--- Parts of the exercise ---
1/ List every emoticon and emoji that appears in the tray icon discussion.
2/ Extract the passage of the tray icon discussion that starts with "The issue is" and goes on through "likely go away.".

Sorry for the delay... :S

Just to be clear, I didn't expect things to work on the first try x)

Hahah yeah of course. No worries. :)

Please try this: db7dc23

That's so much better now! I found a minor issue, but as far as I'm concerned, it could be left as-is because it don't seem to break the app in any way (I think):

The issue is that, once created, the tray icon is permanent through the lifetime of the app:

permanent-tray-icon.mp4

This causes a rather funny behavior as well: If the app is not currently minimized to tray, the tray icon is not interactive (i.e. left/right clicks yield nothing).

But as soon as you click on 'Minimize to Tray' from the app, the tray icon becomes interactive again, and immediately dispatches any previous left/right clicks. And after that, at least on KDE Plasma, the tray icon gets invisible 😭:

lol.mp4

But like I said, I don't think these are major issues. And I think that if you're able to destroy the icon after the app is restored from tray, these two issues will likely go away.

--- Extracted entries ---
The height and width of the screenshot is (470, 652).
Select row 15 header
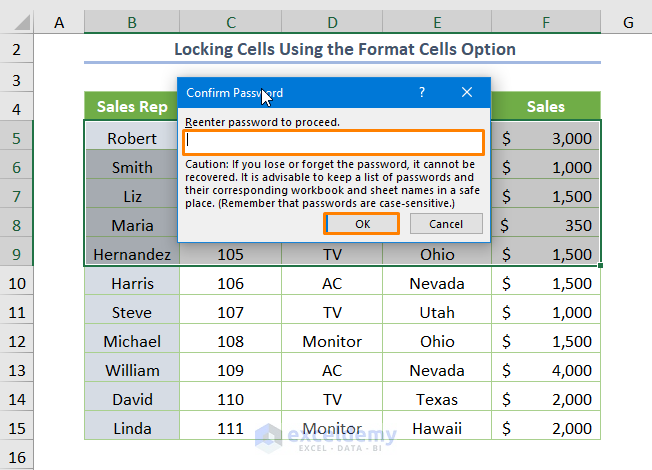[17, 428]
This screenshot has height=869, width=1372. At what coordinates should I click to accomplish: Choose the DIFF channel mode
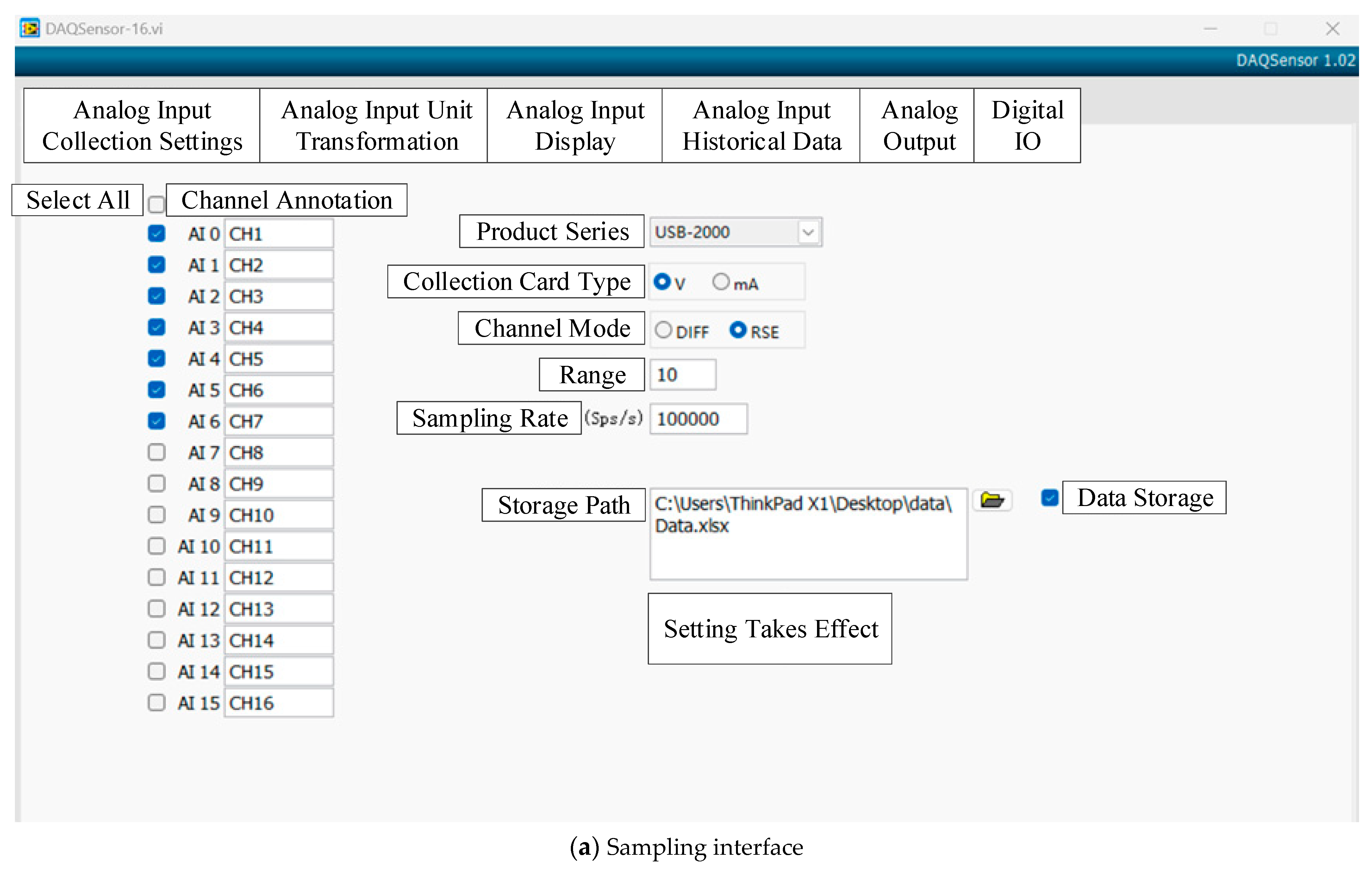point(663,330)
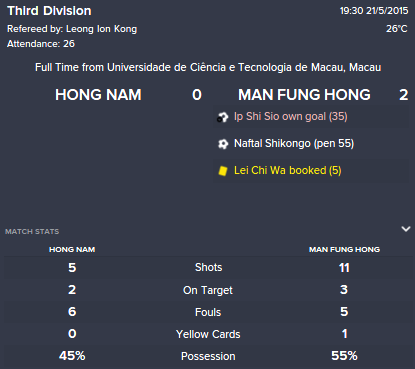
Task: Select the HONG NAM team name
Action: pyautogui.click(x=98, y=95)
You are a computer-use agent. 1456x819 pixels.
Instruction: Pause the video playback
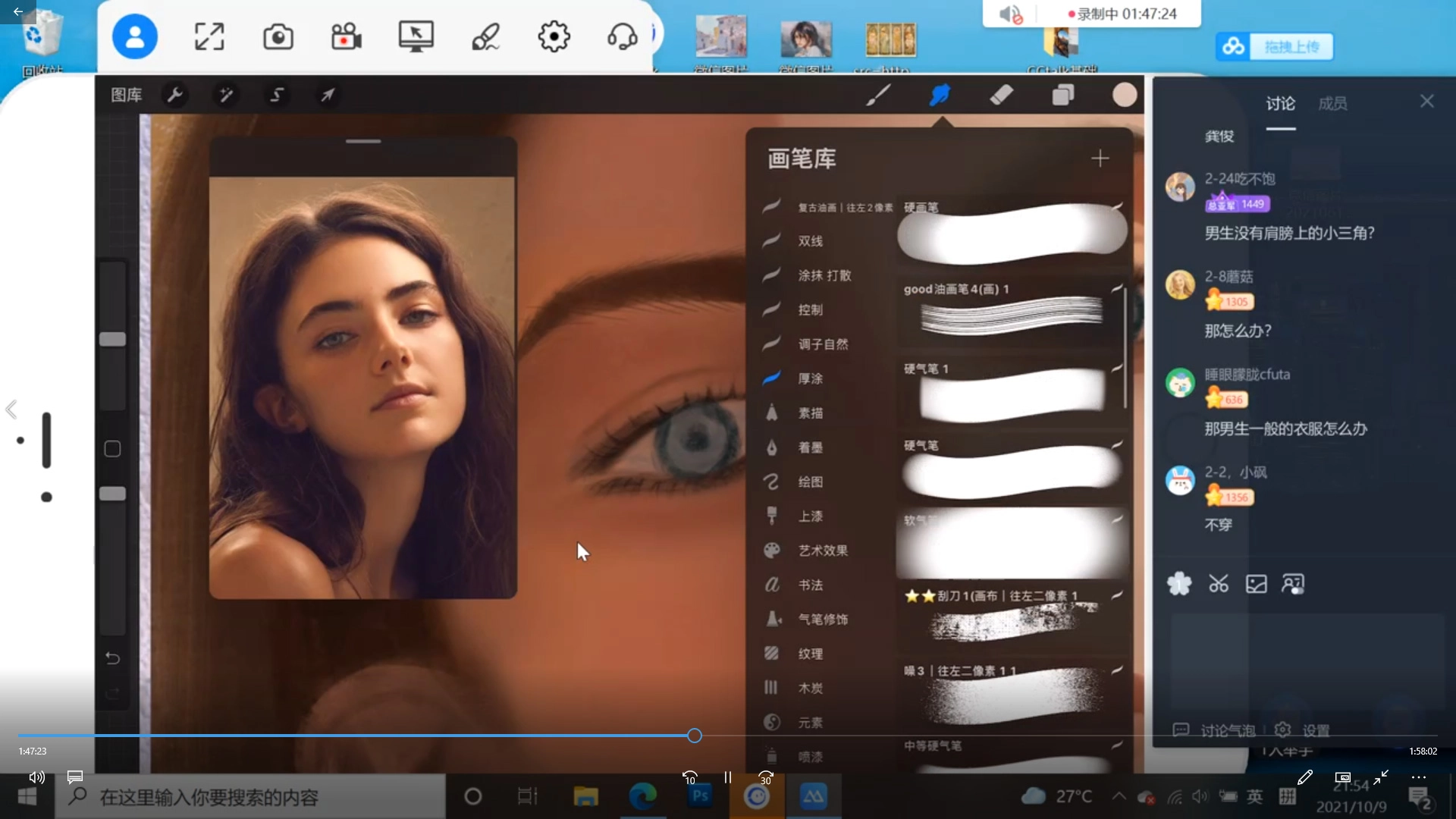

--- Task-by-task outputs ---
1/
:S
x)
:)
😭

2/
The issue is that, once created, the tray icon is permanent through the lifetime of the app:

permanent-tray-icon.mp4

This causes a rather funny behavior as well: If the app is not currently minimized to tray, the tray icon is not interactive (i.e. left/right clicks yield nothing).

But as soon as you click on 'Minimize to Tray' from the app, the tray icon becomes interactive again, and immediately dispatches any previous left/right clicks. And after that, at least on KDE Plasma, the tray icon gets invisible 😭:

lol.mp4

But like I said, I don't think these are major issues. And I think that if you're able to destroy the icon after the app is restored from tray, these two issues will likely go away.